# do you leave water heater when you are not at camp



## styron (Aug 14, 2012)

well the water in the camper is just about working i just have to tighten some clamps.my question is can the water heater be on when we are not at camp.


----------



## old_guy_camping (Aug 12, 2011)

Answer to your subject line question: Yes, I leave the water heater when I am not at camp - it is not portable and I can't carry it with me.

Answer to your question in the body of your message: No. Doesn't take that long to heat if it goes completely cold.


----------



## rksolid (Apr 16, 2011)

I turn mine off when not camping. No need to waste gas or electric when not present. We aren't at a permanment site so it can go weeks without use. But if at permanment site I don't see no reason to turn off, hot water when you get there.


----------



## antigua (Dec 17, 2007)

I turn it on when I get to camp then turn it off before I go home. It's all weekend long. Propane will heat it up right quick. Electric takes a bit longer but works well.


----------



## Isschade (May 14, 2017)

We just got a brand new camper and it's been 20+ years since I've been camping. Do you turn off EVERYTHING, including the tanks before moving ?? They had everything off from the dealer but now we're on our own.


----------



## old_guy_camping (Aug 12, 2011)

Isschade said:


> We just got a brand new camper and it's been 20+ years since I've been camping. Do you turn off EVERYTHING, including the tanks before moving ?? They had everything off from the dealer but now we're on our own.

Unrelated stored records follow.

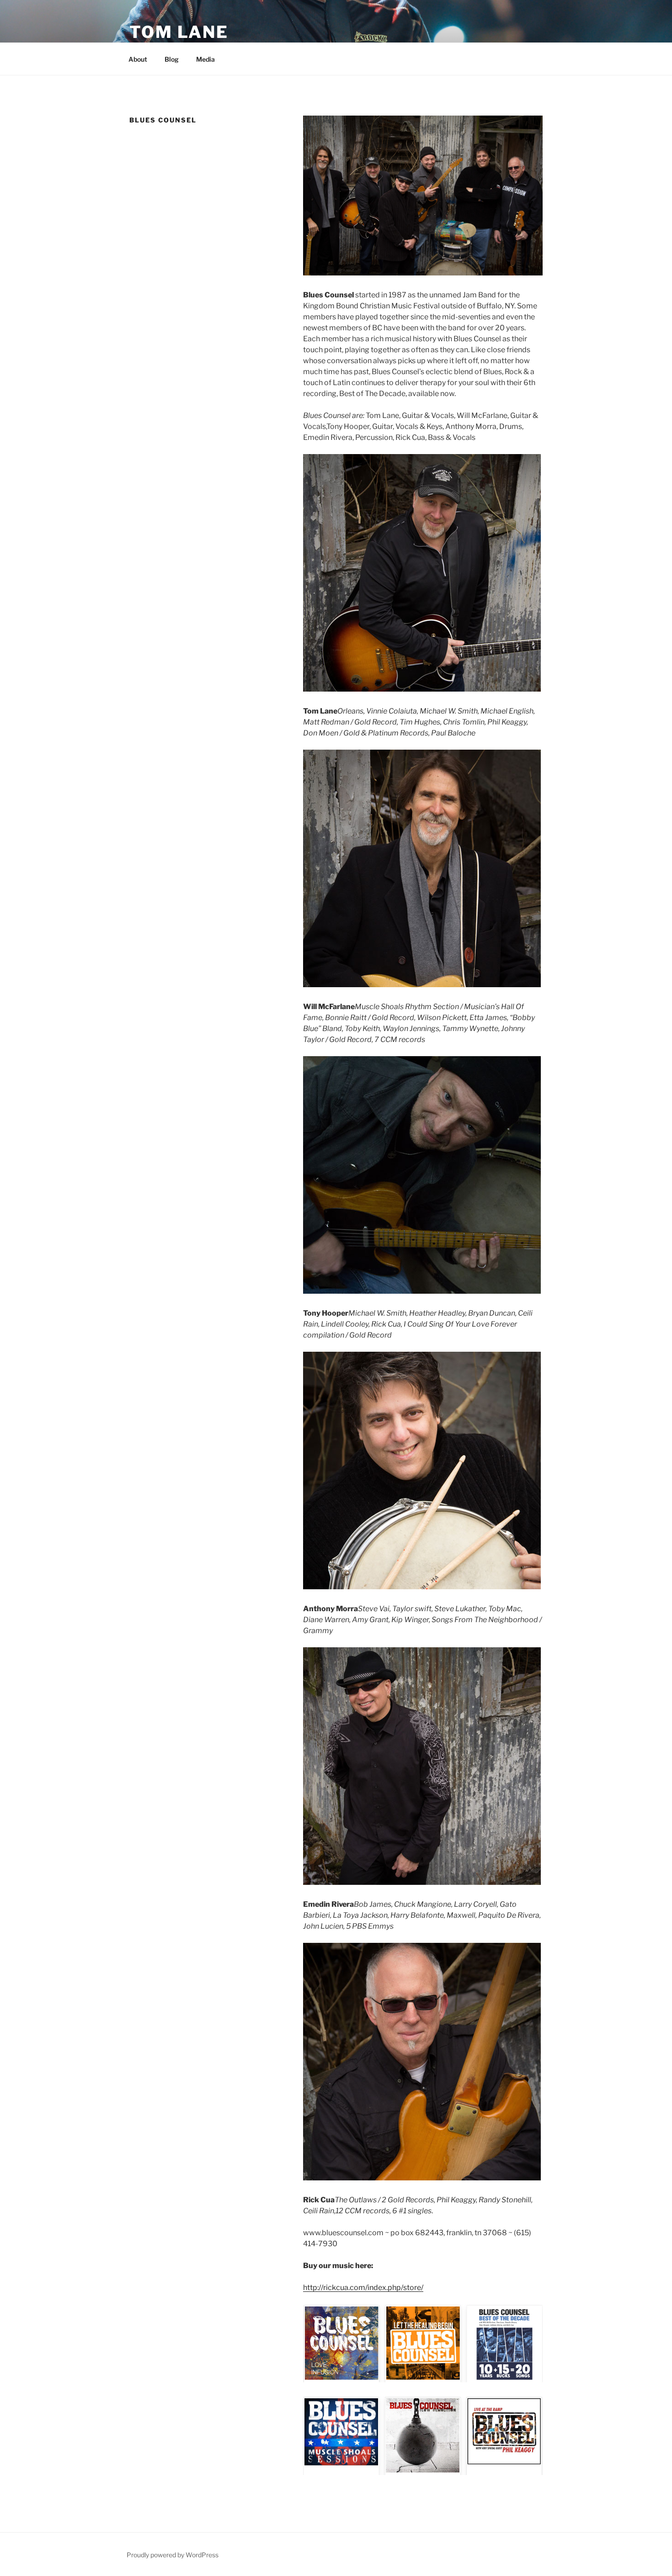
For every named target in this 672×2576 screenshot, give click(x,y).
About (137, 59)
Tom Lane (179, 32)
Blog (172, 59)
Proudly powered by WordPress (173, 2555)
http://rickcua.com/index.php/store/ (363, 2287)
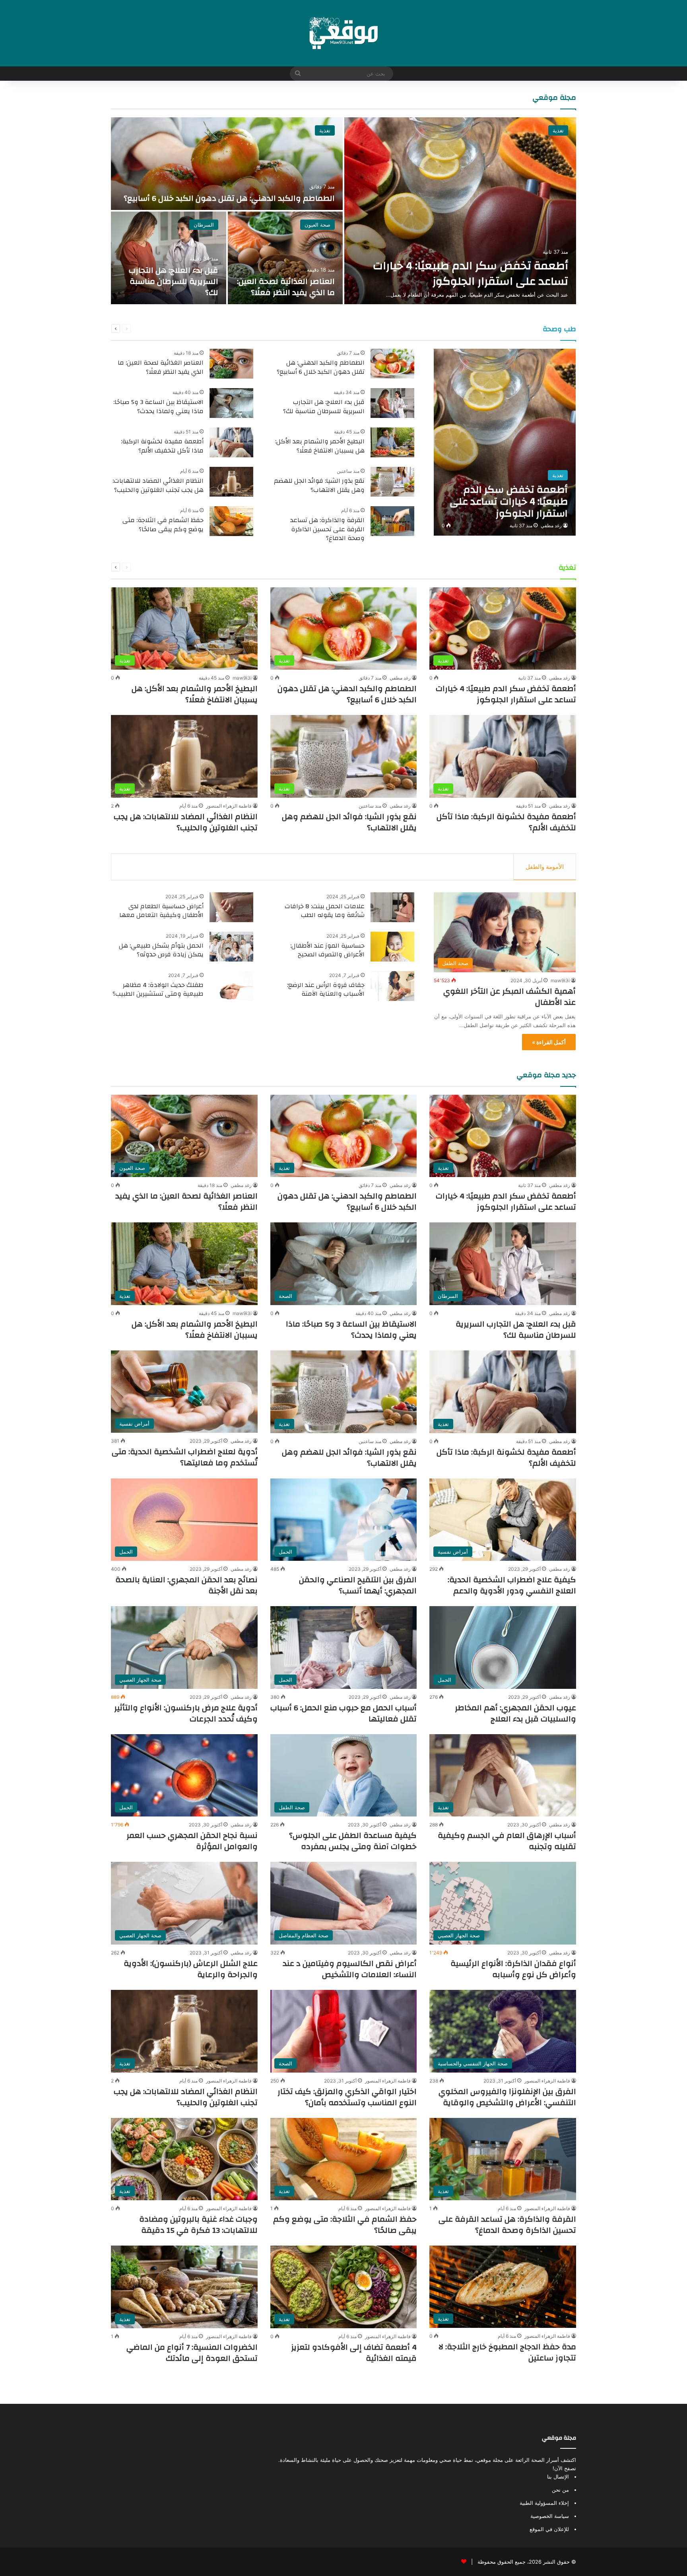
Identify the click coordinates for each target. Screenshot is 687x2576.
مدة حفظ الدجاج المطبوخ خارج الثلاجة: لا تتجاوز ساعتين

Water pump? Yes (if you spring a leak you won't know). Water heater? Always off except about 15 minutes before needed. Propane? Depends. A packed and cooled down fridge will be okay for several hours while travelling - if taking longer (and not re-fueling) will let fridge run on propane. Be careful where things are, though. I got to a campground one time and discovered that a bike had moved in the camper, knocking one of the stove knobs. Had to air it out (though I leave my Maxx Air vent open while travelling, so that helped).


----------



## Greywuff (Oct 11, 2015)

I turn everything off when we are not camping, but when we arrive at the CG, I fire up the water as part of set up and turn it off as part of take down.


----------